=== Material provided ===

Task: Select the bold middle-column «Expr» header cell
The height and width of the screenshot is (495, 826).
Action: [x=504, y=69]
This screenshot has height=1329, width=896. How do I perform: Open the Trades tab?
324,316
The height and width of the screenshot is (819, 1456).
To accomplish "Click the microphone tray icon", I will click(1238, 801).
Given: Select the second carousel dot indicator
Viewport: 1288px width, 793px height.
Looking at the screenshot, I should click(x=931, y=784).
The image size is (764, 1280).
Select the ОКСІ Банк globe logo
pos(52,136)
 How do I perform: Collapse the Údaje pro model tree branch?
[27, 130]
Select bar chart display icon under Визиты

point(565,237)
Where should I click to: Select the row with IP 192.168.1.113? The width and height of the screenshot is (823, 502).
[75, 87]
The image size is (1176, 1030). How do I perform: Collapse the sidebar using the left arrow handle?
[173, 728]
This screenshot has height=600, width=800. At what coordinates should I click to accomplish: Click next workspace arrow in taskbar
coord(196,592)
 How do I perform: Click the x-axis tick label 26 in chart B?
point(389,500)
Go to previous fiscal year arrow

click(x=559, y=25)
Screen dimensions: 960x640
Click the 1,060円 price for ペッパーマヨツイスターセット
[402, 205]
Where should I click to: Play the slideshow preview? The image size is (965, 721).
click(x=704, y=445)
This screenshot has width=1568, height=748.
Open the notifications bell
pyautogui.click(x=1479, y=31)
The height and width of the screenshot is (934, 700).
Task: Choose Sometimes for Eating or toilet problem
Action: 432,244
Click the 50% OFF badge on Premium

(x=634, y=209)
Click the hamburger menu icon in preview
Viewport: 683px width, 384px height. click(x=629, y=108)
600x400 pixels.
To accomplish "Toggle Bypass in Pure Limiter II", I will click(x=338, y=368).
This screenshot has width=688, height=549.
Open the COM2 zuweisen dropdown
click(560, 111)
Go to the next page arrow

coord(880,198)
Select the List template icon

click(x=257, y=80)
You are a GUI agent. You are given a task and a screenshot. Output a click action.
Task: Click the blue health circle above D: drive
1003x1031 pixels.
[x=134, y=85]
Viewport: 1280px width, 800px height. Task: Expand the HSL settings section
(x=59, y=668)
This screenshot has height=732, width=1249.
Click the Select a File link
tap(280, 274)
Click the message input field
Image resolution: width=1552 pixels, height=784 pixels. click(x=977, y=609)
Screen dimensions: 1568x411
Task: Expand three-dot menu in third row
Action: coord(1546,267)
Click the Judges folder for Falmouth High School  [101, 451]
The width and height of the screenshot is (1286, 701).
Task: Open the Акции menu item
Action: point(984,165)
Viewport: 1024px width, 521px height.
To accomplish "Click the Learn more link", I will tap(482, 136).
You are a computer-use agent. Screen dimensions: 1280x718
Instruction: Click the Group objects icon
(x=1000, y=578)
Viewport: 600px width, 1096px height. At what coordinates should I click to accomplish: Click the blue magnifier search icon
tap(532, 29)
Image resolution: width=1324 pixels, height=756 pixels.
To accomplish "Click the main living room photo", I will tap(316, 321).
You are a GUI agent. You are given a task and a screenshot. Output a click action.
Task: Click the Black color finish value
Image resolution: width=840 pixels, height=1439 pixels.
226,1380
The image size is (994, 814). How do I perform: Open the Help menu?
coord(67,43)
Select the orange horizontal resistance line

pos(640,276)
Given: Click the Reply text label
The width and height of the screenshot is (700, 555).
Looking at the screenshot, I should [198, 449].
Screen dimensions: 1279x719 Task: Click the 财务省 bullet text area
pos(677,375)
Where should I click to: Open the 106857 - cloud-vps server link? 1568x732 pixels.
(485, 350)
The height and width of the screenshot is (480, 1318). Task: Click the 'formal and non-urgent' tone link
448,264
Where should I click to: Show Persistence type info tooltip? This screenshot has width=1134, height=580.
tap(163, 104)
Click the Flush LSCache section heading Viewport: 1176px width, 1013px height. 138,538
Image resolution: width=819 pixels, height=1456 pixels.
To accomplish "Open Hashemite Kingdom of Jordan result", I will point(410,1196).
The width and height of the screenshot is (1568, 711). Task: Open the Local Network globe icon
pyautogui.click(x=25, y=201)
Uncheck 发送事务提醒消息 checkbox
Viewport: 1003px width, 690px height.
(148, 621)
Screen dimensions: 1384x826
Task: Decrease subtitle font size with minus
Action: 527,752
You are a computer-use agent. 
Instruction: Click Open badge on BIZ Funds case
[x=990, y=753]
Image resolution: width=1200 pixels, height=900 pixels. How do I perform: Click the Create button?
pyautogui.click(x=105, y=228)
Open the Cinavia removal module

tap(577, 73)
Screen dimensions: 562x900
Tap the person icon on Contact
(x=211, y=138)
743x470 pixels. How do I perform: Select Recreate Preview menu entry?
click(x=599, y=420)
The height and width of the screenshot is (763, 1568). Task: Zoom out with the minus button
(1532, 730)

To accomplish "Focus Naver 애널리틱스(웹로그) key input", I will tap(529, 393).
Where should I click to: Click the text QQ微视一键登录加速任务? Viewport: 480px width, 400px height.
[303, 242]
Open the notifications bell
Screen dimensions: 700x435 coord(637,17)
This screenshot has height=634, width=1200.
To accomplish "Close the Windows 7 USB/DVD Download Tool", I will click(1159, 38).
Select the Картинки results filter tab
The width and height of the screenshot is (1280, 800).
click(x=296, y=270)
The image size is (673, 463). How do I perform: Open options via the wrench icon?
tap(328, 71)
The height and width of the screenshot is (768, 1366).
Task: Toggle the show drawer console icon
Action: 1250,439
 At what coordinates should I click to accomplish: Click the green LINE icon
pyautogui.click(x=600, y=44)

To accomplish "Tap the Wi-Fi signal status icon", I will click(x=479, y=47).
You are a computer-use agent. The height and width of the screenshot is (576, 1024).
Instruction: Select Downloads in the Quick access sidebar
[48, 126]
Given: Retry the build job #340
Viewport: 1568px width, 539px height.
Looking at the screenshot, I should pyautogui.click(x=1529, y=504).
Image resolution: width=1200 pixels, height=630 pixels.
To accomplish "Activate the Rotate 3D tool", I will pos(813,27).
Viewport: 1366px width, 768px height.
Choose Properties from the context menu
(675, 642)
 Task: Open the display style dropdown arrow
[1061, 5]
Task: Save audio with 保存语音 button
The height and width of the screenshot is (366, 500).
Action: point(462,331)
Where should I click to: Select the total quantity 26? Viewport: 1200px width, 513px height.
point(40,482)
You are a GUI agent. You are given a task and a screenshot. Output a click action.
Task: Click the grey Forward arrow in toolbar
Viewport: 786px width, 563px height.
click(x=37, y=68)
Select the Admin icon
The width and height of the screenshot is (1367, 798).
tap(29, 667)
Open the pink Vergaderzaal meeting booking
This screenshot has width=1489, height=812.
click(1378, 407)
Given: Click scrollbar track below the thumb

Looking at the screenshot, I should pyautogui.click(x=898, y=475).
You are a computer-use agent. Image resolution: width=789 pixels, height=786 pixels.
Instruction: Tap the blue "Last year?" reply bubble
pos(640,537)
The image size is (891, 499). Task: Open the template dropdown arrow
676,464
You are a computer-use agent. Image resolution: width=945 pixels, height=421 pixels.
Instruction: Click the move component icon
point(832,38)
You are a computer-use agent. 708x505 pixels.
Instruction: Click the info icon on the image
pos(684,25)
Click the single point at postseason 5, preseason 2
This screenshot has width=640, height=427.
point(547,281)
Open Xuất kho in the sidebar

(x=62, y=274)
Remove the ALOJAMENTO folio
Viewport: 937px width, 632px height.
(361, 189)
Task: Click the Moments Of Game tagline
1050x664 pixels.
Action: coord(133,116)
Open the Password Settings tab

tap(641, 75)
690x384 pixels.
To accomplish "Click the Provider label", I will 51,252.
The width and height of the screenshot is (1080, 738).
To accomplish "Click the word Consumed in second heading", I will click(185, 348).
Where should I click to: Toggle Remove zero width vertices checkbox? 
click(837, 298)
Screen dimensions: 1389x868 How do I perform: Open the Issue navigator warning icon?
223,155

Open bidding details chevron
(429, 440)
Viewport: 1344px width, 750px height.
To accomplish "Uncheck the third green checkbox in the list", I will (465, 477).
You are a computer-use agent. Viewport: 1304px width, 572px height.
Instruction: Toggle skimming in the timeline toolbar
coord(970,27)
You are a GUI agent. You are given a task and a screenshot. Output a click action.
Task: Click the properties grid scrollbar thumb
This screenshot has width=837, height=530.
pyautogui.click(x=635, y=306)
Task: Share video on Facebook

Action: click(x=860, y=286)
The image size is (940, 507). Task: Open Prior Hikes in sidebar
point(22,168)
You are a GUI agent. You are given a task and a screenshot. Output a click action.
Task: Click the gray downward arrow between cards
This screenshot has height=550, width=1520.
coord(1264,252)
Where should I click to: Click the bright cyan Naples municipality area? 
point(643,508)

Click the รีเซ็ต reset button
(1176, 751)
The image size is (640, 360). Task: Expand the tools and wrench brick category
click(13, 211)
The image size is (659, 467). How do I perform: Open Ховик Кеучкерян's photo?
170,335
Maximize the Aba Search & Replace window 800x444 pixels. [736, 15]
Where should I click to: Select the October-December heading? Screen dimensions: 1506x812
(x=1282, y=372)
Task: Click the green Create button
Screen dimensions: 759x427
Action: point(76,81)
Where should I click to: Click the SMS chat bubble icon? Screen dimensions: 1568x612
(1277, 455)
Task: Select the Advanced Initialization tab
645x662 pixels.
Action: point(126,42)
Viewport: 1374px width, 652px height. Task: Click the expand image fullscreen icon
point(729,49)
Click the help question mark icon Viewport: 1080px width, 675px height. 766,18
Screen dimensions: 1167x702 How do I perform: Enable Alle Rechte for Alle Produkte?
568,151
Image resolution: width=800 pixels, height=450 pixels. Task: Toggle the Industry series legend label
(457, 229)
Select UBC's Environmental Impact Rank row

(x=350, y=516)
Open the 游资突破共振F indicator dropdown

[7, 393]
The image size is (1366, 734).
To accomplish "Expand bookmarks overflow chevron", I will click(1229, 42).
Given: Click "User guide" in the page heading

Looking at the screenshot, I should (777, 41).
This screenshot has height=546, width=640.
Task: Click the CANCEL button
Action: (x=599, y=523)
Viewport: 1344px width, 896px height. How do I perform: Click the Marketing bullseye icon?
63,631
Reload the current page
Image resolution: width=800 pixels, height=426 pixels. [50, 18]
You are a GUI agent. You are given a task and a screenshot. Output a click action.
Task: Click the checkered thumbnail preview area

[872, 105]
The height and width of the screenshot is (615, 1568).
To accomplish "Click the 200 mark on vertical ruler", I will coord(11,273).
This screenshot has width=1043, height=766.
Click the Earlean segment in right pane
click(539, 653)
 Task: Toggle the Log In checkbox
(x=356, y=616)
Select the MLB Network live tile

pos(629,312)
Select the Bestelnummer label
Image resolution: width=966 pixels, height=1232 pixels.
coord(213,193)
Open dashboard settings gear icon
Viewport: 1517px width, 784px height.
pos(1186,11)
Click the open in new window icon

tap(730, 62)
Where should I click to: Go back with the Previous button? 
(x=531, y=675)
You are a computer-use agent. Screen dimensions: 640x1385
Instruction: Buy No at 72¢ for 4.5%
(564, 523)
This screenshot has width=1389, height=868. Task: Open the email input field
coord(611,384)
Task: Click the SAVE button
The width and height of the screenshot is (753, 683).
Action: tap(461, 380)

===

§ **What you will do**
Using the entries above, copy out all lines that contain the string "computer".

§ **Exercise response**
You are a computer-use agent. Screen dimensions: 1280x718
You are a computer-use agent. 
You are a computer-use agent. The height and width of the screenshot is (576, 1024).
You are a computer-use agent. Image resolution: width=789 pixels, height=786 pixels.
You are a computer-use agent. Image resolution: width=945 pixels, height=421 pixels.
You are a computer-use agent. 708x505 pixels.
You are a computer-use agent. Viewport: 1304px width, 572px height.
You are a computer-use agent. Screen dimensions: 640x1385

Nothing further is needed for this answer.